Their goal is to replicate R1 in a few weeks, relying in part on Hugging Face’s Science Cluster, a dedicated research server with 768 Nvidia H100 GPUs.

This team of Hugging Face engineers plans to solicit help from AI communities on Hugging Face and GitHub, where the Open-R1 project is being hosted, to build a training pipeline.

Open-R1 comes a week after not-so-open DeepSeek made public its R1 reasoning AI model. It brings all its components, including the data used to train the model, as open-source.

“The R1 model is impressive, but there’s no open dataset, experiment details, or intermediate models available, which makes replication and further research difficult,” Elie Bakouch, one of the Hugging Face engineers on the Open-R1 project, told TechCrunch.“Having control over the dataset and process is critical for deploying a model responsibly in sensitive areas, and it helps with understanding and addressing biases in the model.”
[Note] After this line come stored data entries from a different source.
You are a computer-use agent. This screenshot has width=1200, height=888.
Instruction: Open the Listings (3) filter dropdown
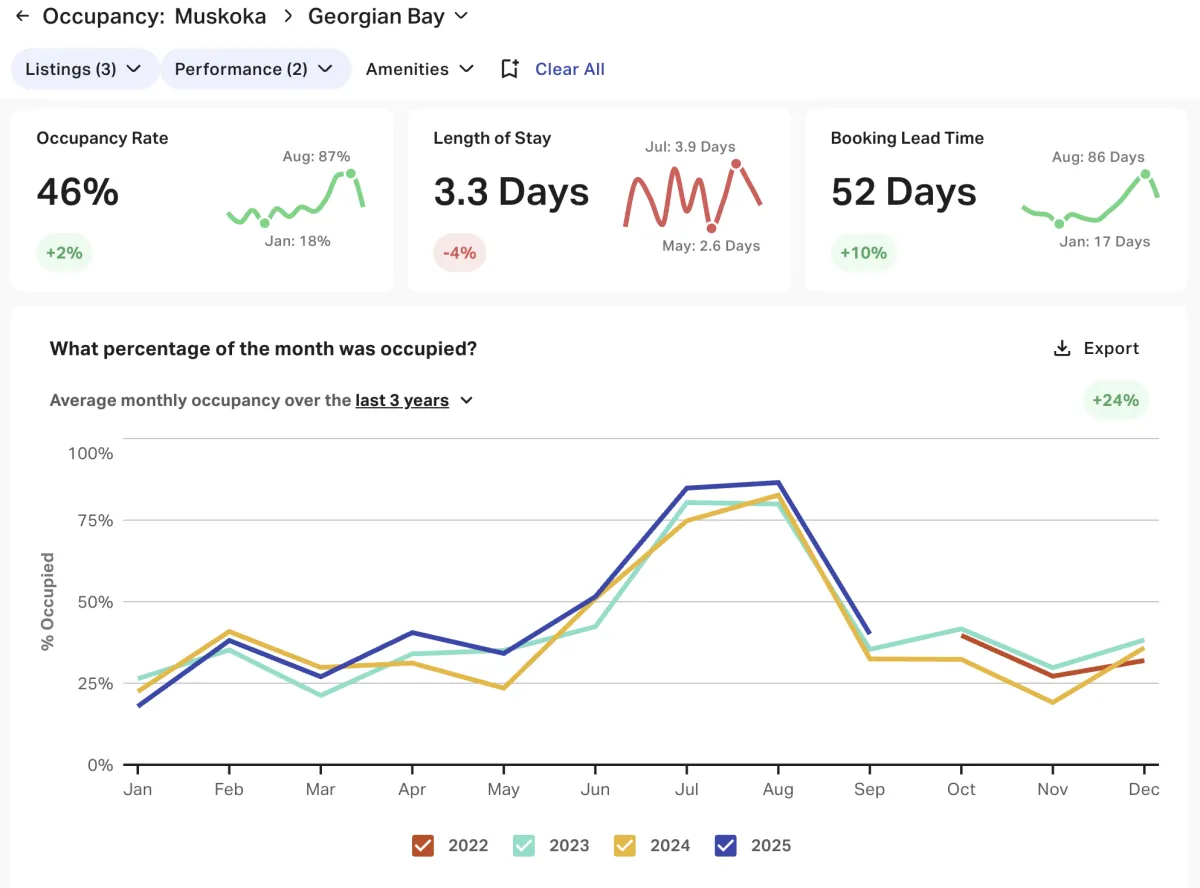[x=84, y=69]
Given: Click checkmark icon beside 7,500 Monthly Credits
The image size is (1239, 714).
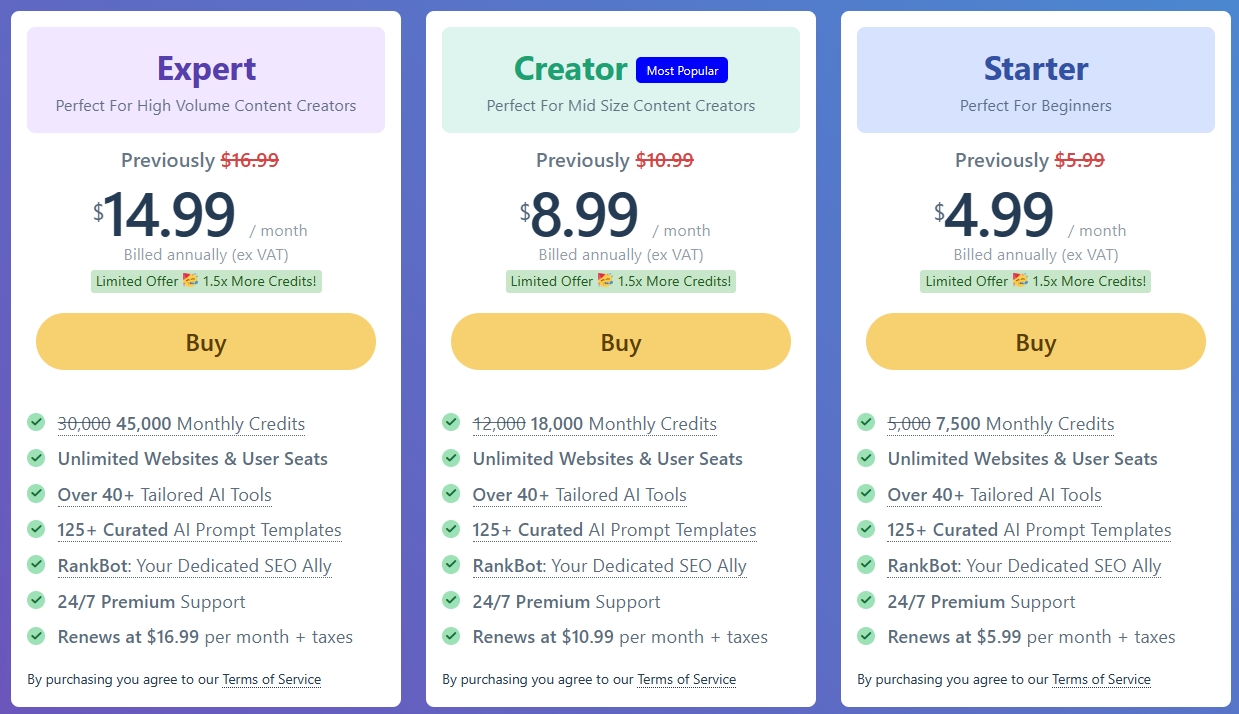Looking at the screenshot, I should coord(866,423).
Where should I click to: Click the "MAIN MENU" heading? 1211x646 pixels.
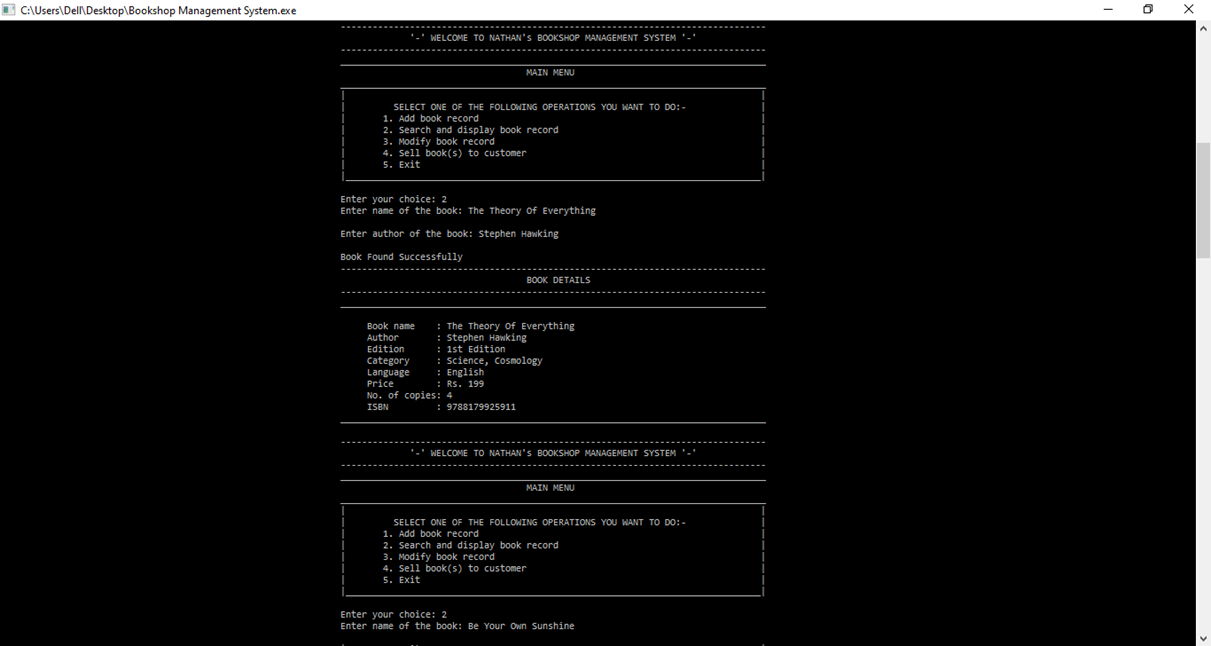click(x=550, y=71)
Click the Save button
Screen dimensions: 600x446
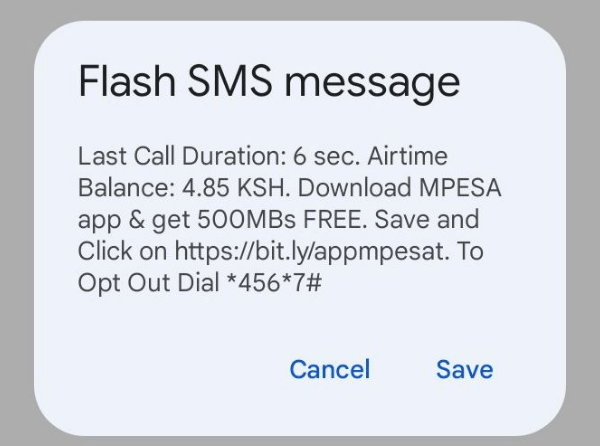click(x=464, y=369)

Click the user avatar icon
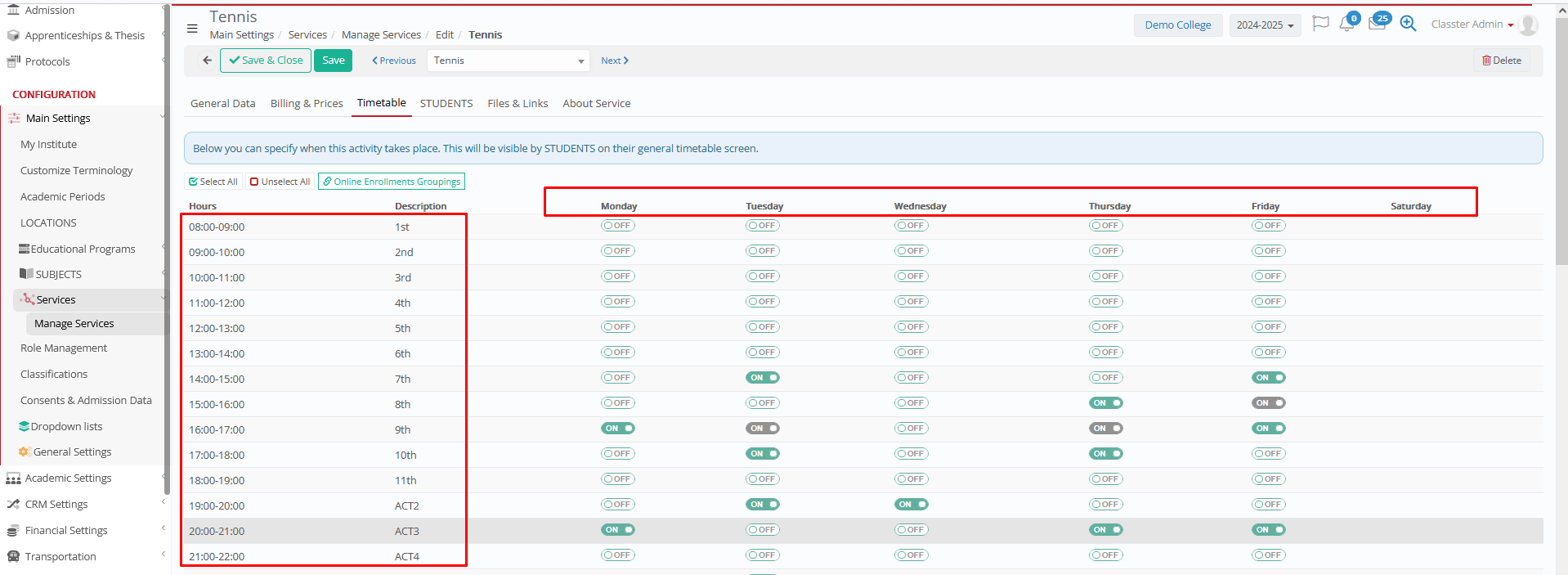(1528, 25)
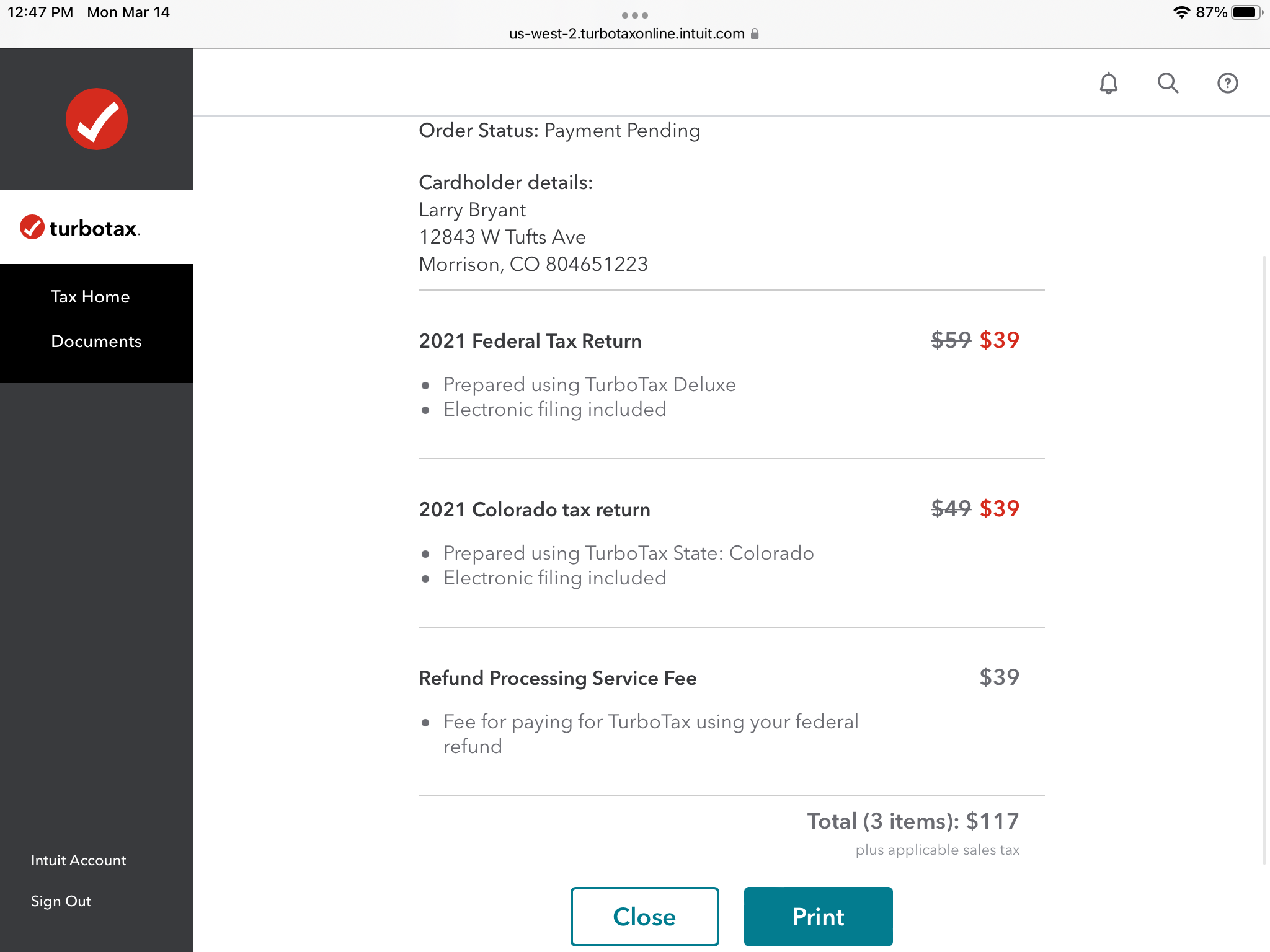
Task: Click the 2021 Colorado tax return heading
Action: pyautogui.click(x=535, y=509)
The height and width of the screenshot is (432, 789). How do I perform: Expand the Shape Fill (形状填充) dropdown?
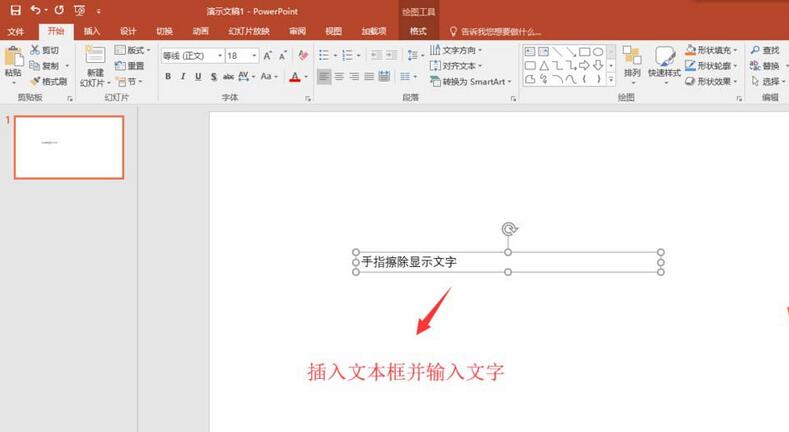[x=712, y=50]
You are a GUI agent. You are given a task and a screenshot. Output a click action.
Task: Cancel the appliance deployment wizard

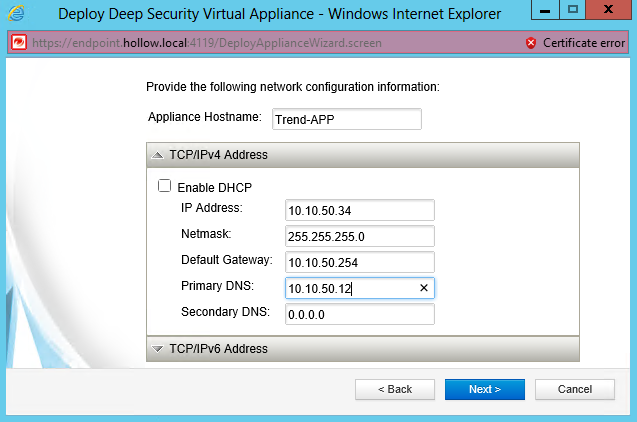click(575, 389)
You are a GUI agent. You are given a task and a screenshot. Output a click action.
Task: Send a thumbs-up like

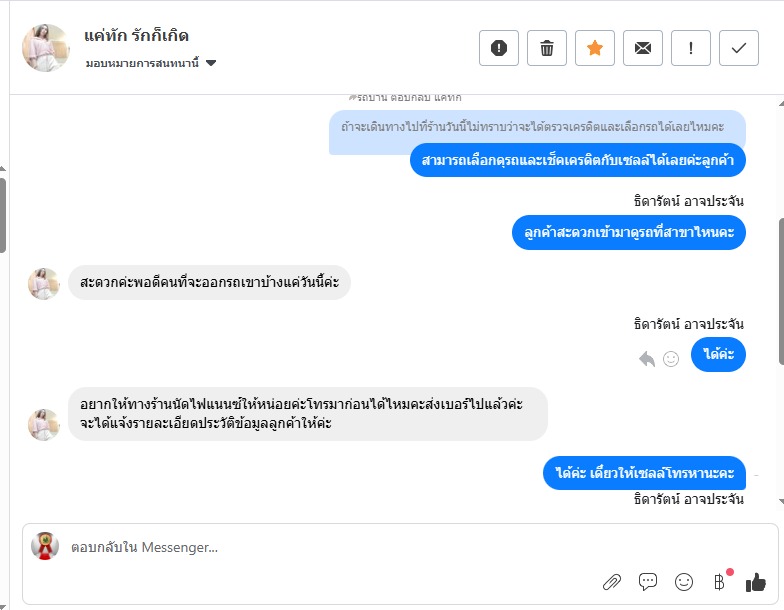[755, 581]
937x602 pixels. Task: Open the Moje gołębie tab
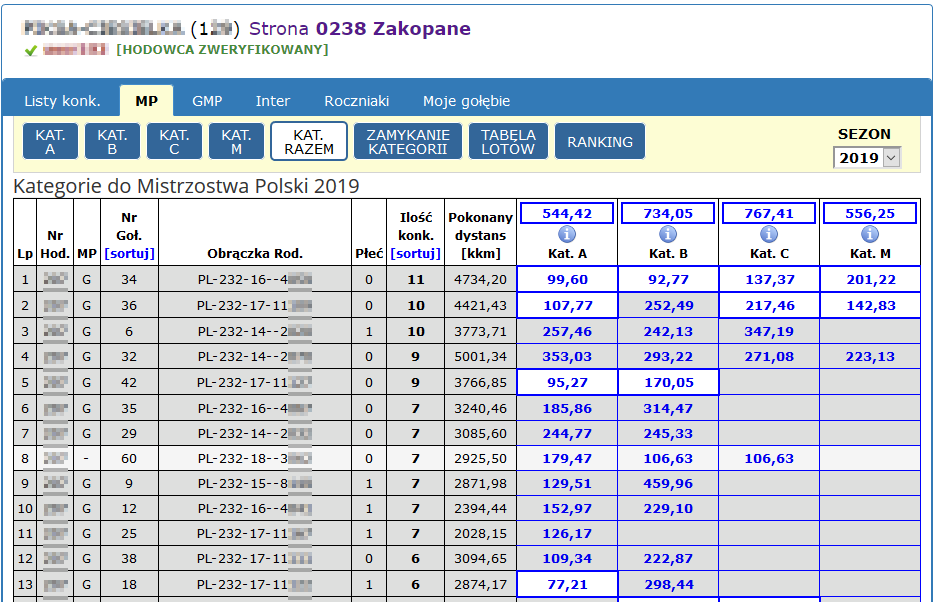466,101
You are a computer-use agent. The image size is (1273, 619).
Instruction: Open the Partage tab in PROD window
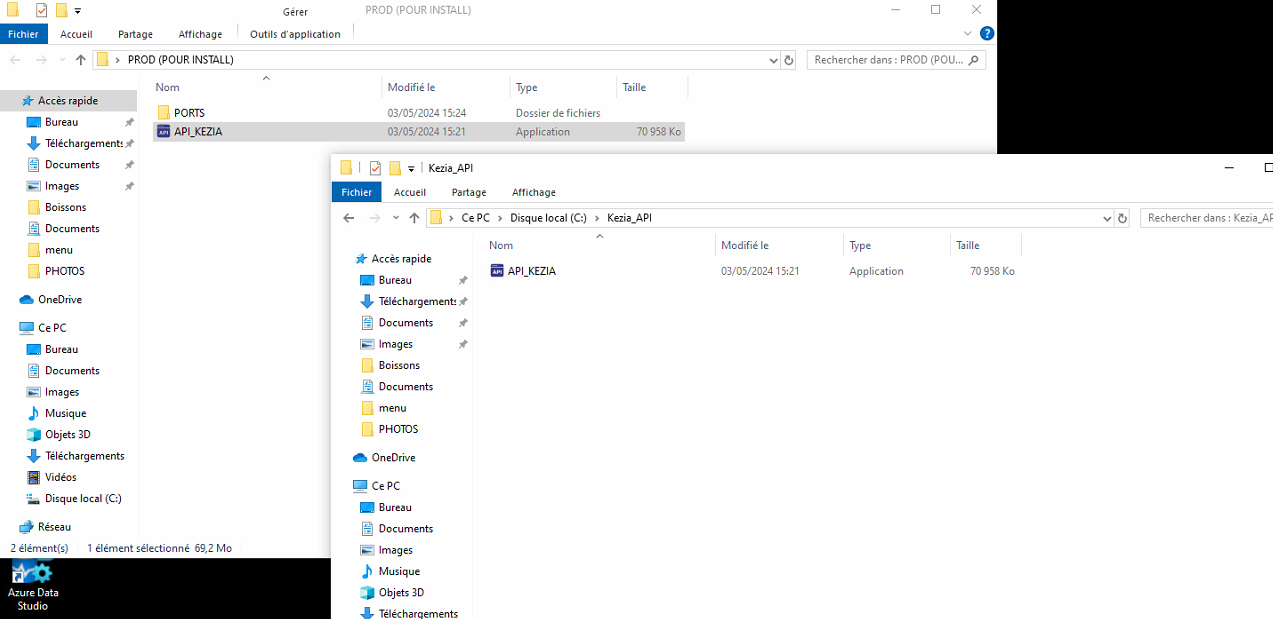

“We need to make sure that we implement the algorithms and recipes correctly, and this is something a community effort is perfect at tackling, where you get as many eyes on the problem as possible,” said Von Werra.

The Open-R1 project attracted 10,000 stars in just three days on GitHub, noting much interest in the project.

“We’re really excited about the recent open source releases that are strengthening the role of openness in AI. It’s an important shift for the field that changes the narrative that only a handful of labs can progress and that open source is lagging.”

Funded by a Chinese quantitative hedge fund, DeepSeek’s R1 matches — and even surpasses — the performance of OpenAI’s o1 reasoning model in several benchmarks.

Being a reasoning model helps it avoid pitfalls that generally trip up models by effectively fact-checking facts, although it takes seconds to respond. The upside is that they tend to be more reliable in physics, science, and math domains.